Our finding that age heaping is sensitive to the data collection process has both practical and theoretical import. Theoretically, our results provide among the first evidence that age heaping is a function of the data collection process (e.g., interviewer quality, interviewer-respondent interaction, dynamics within call centers). Much of the age heaping literature speculates that age heaping is due to respondents not knowing their age. While we have no reason to doubt this is true, our results highlight the importance of another set of factors, which may compound the issue of respondents not knowing their age.
Practically, survey managers can act to reduce age heaping at different stages of the survey process. When designing questionnaires, researchers could test whether asking year of birth may produce higher data quality; indeed, Helleringer et al. (2023) show that the only CATI survey without elevated age heaping asked for year of birth, rather than age. Another strategy is to re-ask the age question at the end of the questionnaire once the respondent and interviewer have established rapport and the respondent has understood the importance of providing accurate responses. When recruiting interviewers, it is advisable to recruit more experienced interviewers. During training, interviewers should be trained to probe respondents and take seriously the process of collecting age data. During data collection, age heaping could be used as a useful interviewer-level quality monitoring performance indicator; interviewers (or vendors) with higher levels of age heaping could be subjected to additional scrutiny.
Limitations in our study point to directions for future research. Oversampling in ages 15–24 meant that we had to exclude these ages from the analysis; we are unable to study age heaping in this age range. Future research should examine this group in particular, especially to test whether youth round up their age in order to meet eligibility criteria (and receive the incentive.) Further, our study was unable to directly observe age heaping: future research based on audio recordings could help uncover the interpersonal dynamics that show why and how age heaping emerges. Beyond interviewer-respondent interactions, future research should explore how and why interviewers vary so much in age heaping – and how training and quality monitoring can help improve the quality of age data.

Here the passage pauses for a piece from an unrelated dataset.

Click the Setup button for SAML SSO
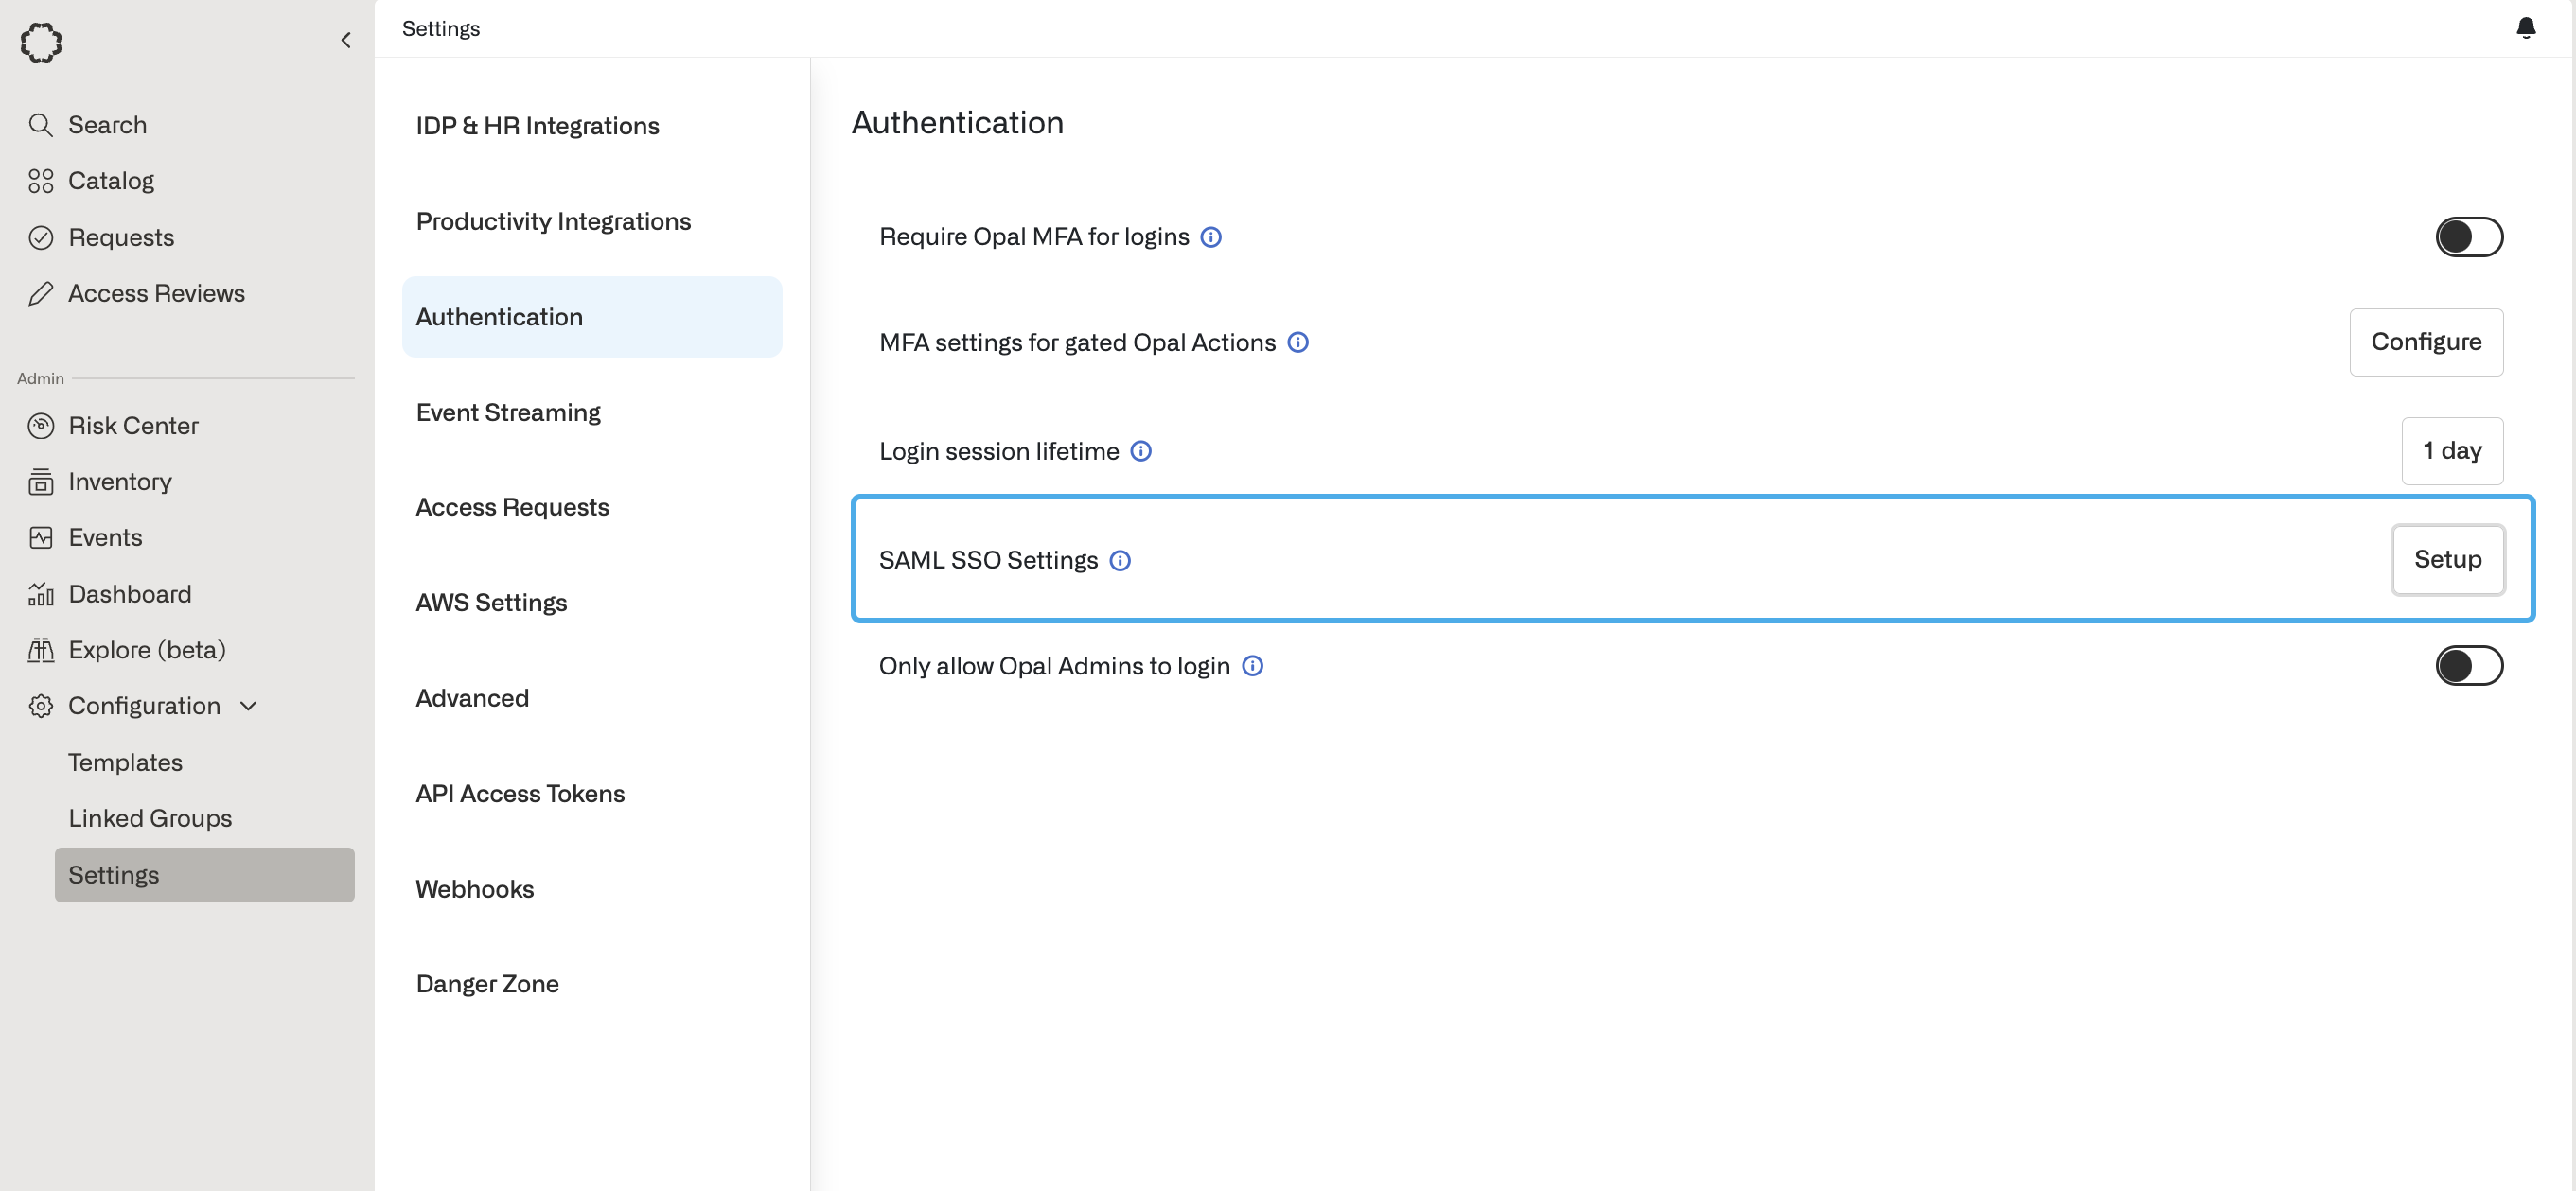Image resolution: width=2576 pixels, height=1191 pixels. click(2447, 559)
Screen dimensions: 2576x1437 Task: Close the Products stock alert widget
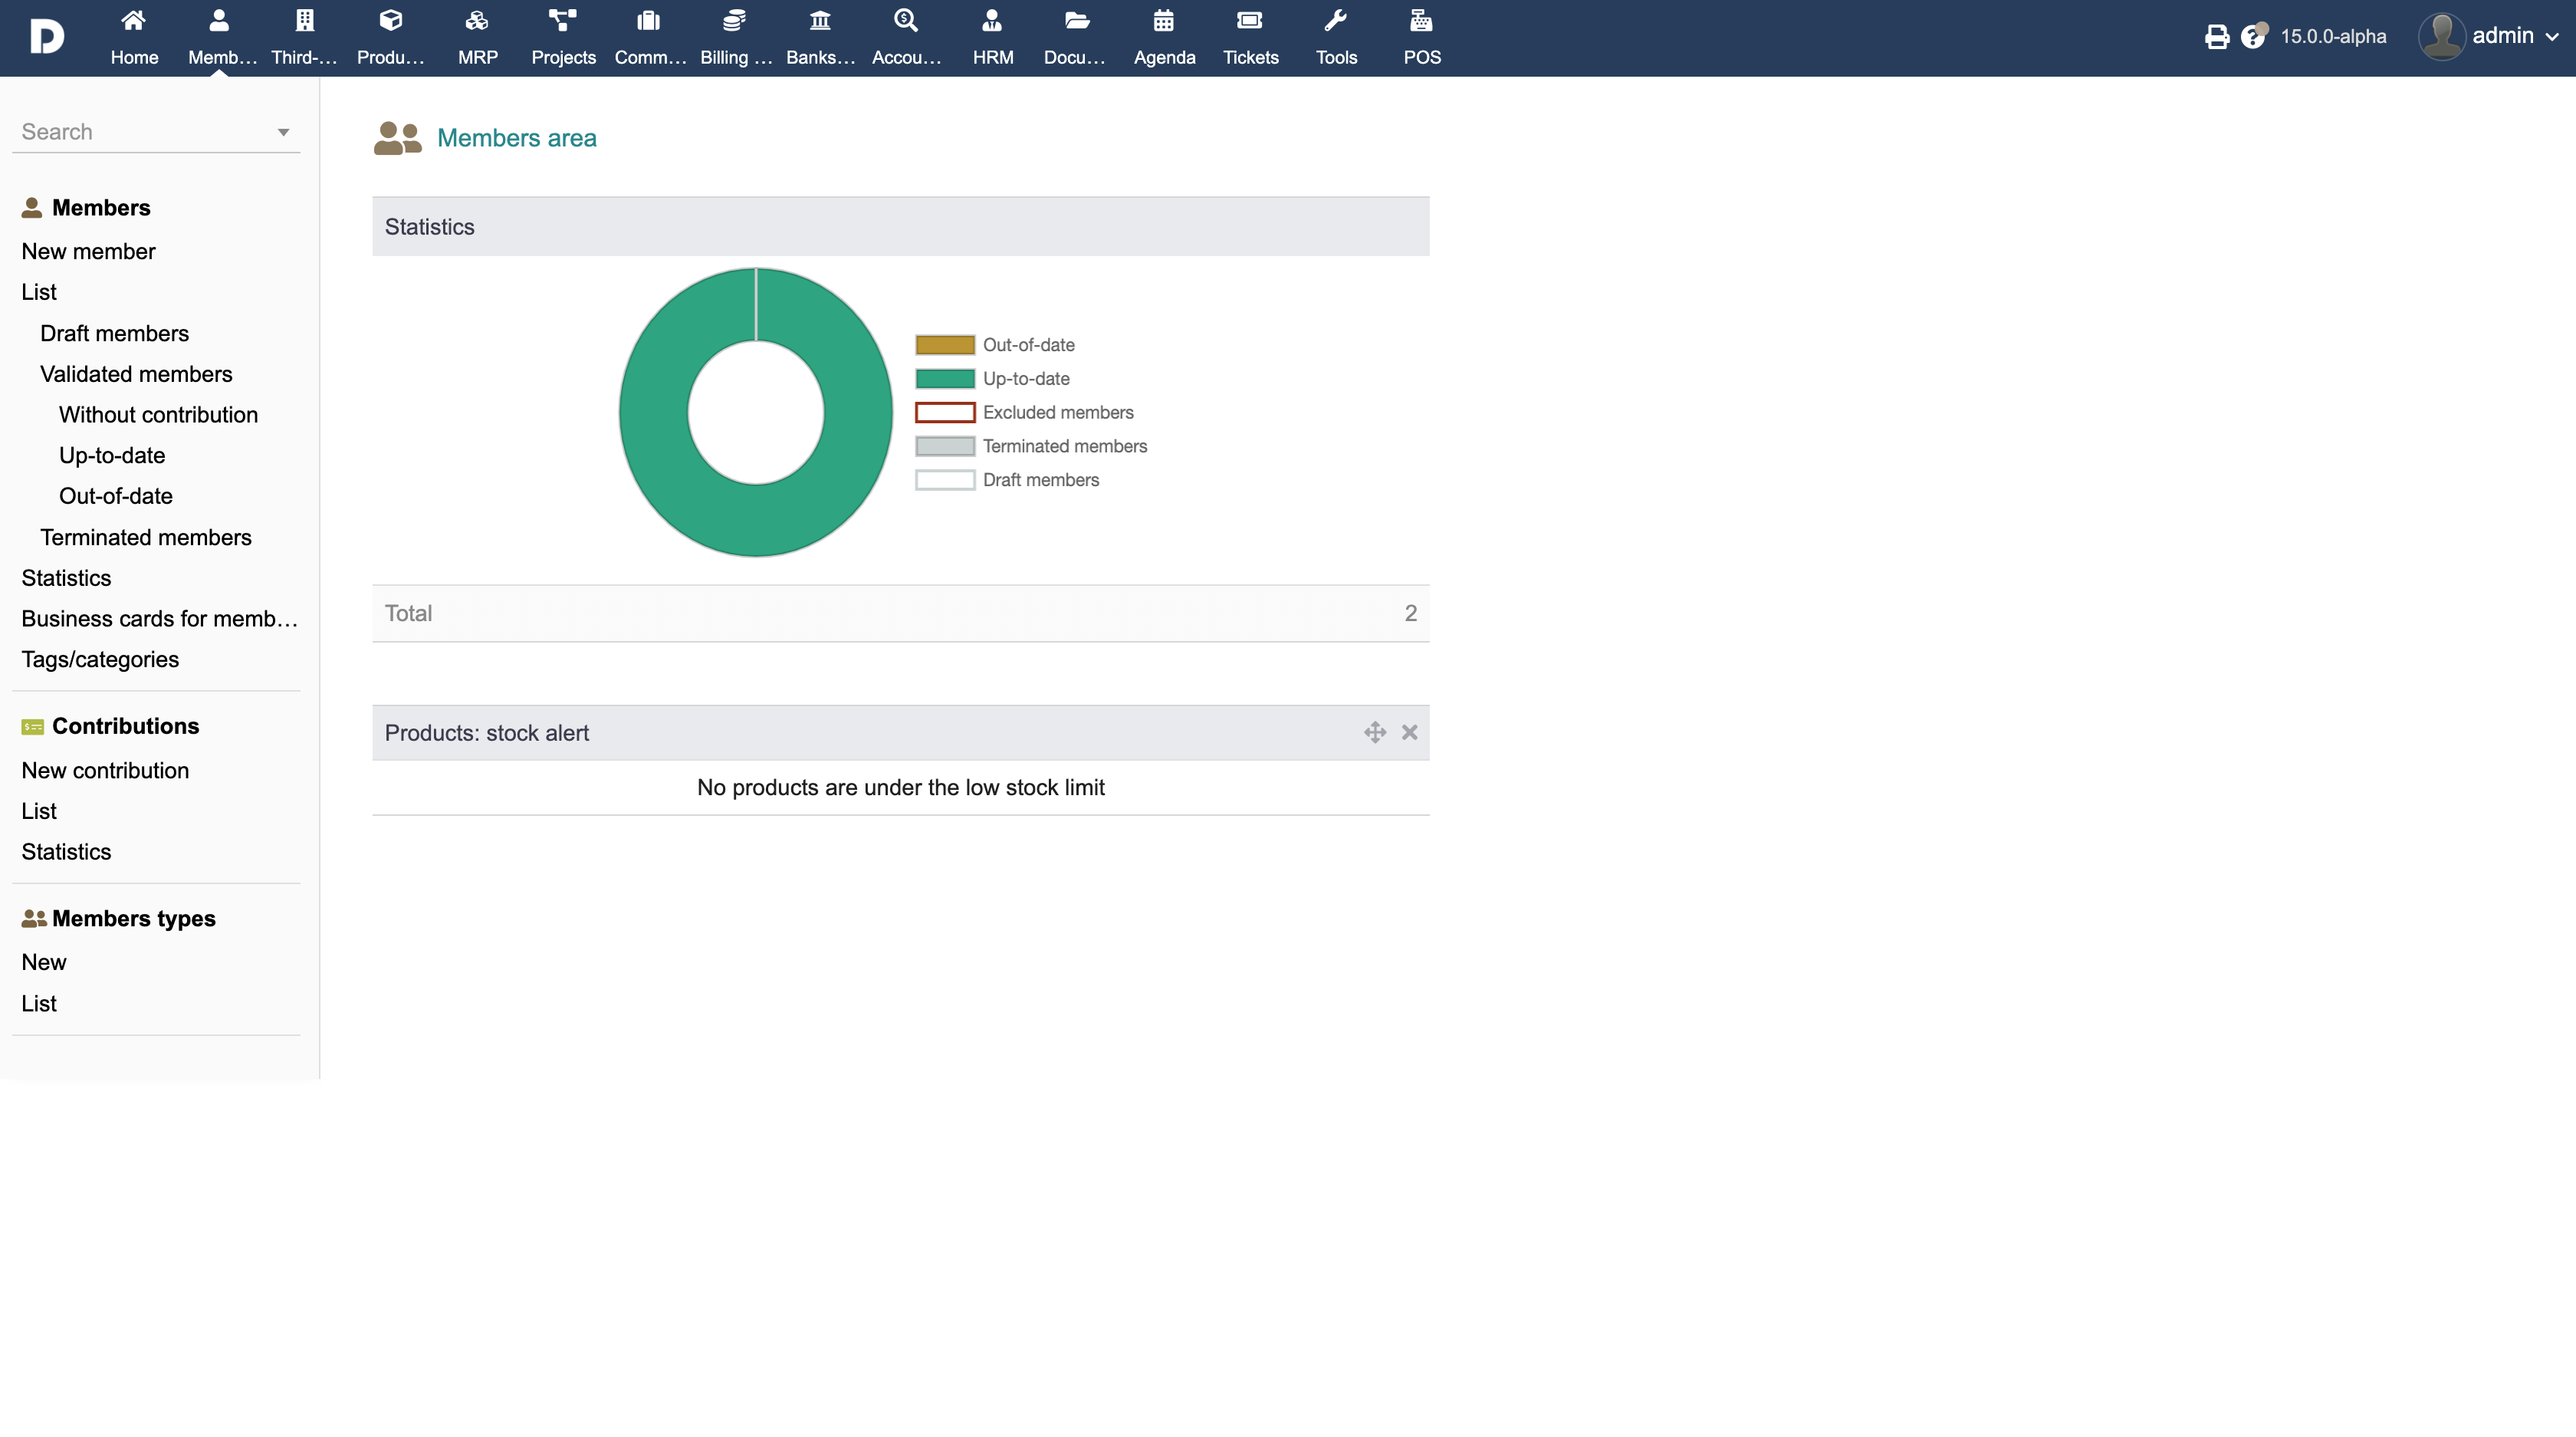coord(1409,732)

Lead author contact information
Charles Lau, PhD
223 Hawthorne Road, Raleigh, NC 27605
The standard Whipple Index uses an adjustment factor of 8/40 (i.e., 1/5) because there are 40 whole numbers of age between 23 and 62.
The vast majority of interviews in Nigeria were conducted in English (97%), so we limited our language analysis to Kenya.
Ages ending in 3 and 4 are also less likely, but this pattern is because these ages only occur three times (e.g., 33, 43, 53) in the age range 25–62, whereas all other digits appear four times.